Nei giorni scorsi la commissione Lavoro della Camera dei deputati ha ascoltato le ragioni delle lobbies italiane in relazione all’introduzione, per legge, di un salario minimo. Dobbiamo ricordare che in Italia esiste già un salario minimo: è quello fondato sulla Costituzione attraverso l’opera interpretativa della magistratura che si riferisce alle tabelle retributive dei contratti collettivi.



E allora perché si insiste con questo provvedimento? Perché ci sono alcuni lavoratori non coperti dai contratti collettivi e, altri, coperti da contratti collettivi pirata. Ossia contratti collettivi stipulati da sindacati di comodo – o, comunque, scarsamente rappresentativi – con l’unico scopo di ridurre il costo del lavoro attraverso la previsione di minimi retributivi più bassi rispetto a quelli individuati dai contratti stipulati dai sindacati tradizionali in quanto più rappresentativi.

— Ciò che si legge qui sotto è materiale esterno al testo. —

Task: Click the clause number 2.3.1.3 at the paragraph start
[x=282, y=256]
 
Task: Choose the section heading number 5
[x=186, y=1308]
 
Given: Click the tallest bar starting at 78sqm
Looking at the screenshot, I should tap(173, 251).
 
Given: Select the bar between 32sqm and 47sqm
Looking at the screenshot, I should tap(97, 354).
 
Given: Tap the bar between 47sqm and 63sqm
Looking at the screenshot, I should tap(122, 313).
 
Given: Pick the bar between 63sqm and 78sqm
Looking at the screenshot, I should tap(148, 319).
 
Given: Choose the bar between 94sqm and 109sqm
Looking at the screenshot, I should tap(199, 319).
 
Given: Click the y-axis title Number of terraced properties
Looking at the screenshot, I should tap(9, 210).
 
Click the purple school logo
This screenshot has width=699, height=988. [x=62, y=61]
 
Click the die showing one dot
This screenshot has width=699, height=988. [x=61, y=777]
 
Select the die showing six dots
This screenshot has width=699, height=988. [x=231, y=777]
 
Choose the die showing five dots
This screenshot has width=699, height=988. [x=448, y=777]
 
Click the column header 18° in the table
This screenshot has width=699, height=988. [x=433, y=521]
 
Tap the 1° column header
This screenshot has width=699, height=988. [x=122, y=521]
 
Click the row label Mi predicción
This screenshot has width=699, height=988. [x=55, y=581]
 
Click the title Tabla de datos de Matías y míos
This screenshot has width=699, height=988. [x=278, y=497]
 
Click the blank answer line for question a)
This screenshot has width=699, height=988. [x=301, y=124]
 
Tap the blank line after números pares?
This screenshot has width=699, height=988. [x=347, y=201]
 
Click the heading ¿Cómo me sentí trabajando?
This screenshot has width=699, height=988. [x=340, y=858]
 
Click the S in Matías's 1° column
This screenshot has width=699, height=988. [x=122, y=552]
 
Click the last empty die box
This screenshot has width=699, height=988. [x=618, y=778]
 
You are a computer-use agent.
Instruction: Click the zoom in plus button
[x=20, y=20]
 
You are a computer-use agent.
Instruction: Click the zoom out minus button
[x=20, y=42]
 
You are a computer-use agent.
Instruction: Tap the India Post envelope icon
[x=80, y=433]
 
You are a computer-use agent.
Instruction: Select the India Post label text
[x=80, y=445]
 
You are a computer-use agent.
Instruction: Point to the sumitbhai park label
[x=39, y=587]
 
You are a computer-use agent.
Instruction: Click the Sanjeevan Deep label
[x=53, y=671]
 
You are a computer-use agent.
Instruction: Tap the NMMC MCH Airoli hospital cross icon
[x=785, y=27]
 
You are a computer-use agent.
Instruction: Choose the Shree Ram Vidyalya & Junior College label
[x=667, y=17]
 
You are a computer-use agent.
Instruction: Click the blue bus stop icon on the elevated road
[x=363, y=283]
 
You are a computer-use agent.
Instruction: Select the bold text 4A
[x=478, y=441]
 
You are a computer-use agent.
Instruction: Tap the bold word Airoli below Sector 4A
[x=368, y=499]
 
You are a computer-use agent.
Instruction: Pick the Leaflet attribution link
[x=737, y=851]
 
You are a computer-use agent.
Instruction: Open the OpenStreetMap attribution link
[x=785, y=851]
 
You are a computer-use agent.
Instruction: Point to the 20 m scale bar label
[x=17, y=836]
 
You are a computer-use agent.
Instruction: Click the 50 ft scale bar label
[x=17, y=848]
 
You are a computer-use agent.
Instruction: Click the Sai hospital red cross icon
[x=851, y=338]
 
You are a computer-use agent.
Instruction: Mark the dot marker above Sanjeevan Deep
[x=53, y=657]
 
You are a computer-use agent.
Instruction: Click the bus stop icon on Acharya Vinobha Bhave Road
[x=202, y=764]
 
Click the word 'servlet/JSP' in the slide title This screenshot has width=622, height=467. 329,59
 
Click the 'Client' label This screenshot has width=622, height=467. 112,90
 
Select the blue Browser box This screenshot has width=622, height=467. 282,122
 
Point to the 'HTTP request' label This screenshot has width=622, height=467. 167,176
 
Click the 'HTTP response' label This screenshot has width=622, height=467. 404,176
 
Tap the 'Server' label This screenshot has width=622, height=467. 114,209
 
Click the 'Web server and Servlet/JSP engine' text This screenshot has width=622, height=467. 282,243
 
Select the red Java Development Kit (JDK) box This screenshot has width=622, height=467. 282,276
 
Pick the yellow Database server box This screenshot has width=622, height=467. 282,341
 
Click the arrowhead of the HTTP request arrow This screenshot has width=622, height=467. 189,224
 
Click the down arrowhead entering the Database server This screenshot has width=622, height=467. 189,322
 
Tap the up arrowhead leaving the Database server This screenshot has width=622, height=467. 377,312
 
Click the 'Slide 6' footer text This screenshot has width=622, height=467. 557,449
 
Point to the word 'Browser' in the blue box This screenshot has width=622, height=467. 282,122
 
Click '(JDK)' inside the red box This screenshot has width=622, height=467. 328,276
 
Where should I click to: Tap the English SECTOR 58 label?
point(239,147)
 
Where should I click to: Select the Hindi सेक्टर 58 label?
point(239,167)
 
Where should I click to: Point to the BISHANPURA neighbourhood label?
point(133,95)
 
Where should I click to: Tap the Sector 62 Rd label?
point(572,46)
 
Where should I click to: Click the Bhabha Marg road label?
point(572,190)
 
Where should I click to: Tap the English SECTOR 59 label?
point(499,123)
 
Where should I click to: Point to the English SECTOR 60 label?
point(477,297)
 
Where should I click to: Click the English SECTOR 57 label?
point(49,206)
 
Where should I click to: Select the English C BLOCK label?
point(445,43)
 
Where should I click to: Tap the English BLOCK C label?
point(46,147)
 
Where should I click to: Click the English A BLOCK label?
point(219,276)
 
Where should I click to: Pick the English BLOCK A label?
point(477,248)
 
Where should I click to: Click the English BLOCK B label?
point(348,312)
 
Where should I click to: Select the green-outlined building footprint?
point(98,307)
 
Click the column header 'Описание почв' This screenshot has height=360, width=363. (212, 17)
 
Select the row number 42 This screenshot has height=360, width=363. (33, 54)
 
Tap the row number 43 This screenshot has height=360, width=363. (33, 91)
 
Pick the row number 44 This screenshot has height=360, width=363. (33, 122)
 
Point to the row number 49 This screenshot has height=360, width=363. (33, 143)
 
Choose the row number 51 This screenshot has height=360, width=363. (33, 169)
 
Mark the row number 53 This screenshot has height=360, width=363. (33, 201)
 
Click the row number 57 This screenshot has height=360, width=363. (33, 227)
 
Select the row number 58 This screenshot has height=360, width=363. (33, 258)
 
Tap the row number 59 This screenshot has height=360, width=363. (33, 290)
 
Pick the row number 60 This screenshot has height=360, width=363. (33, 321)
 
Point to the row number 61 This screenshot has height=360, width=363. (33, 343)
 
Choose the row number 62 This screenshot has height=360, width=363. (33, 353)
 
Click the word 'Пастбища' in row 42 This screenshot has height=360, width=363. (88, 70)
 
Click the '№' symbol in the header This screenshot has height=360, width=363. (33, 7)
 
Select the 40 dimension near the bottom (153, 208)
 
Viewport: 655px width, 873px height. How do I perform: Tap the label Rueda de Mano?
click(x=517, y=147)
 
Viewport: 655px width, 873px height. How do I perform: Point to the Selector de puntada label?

Le lobbies sentite dai deputati – Cgil, Cisl, Uil, Confindustria, Ance, Confapi, Assolavoro, Consulenti del lavoro, e così via – si sono sostanzialmente concentrate sulla misura del salario, sul suo ammontare. Ma le lobbies sindacali hanno fatto, invece, una proposta più interessante: attribuire valore legale alle tabelle retributive dei contratti collettivi. In tal modo si darebbe attuazione all’art. 39 della Costituzione che prevede che i contratti collettivi abbiano efficacia nei confronti di tutti i lavoratori, purché siano stipulati da sindacati registrati in quanto dotati di un ordinamento interno a base democratica. Anzi, si darebbe attuazione all’art. 39 senza rinunciare alla libertà sindacale in quanto nessuno dei sindacati si è mai registrato.



Proposta interessante ma difficilmente percorribile. Perché si dovrebbe attribuire un tale potere – quello di stabilire i minimi retributivi – a dei soggetti di cui non si ha il controllo? Perché il legislatore, ossia i politici, ossia lo Stato, dovrebbe farlo? Quello che ci ha insegnato la storia della costituzione dello Stato moderno è che, questo, ha una tendenza a incrementare il suo potere, estendendolo e concentrandolo. Quindi è probabile che il salario minimo non farà riferimento ad altri.

Stabilire per legge una retribuzione minima oraria comporta una riduzione degli spazi di libertà dei privati. Una riduzione della libertà dei lavoratori, degli imprenditori, e dei loro rispettivi rappresentanti. Conseguenza dell’aumento del potere pubblico. Inoltre, potrebbe determinare effetti diversi da quelli riconducibili alle intenzioni dei sostenitori, come sempre ha dimostrato di fare l’intervento pubblico nell’economia. Come nel racconto della finestra rotta di Frederic Bastiat, c’è ciò che si vede. ma c’è anche ciò che non si vede.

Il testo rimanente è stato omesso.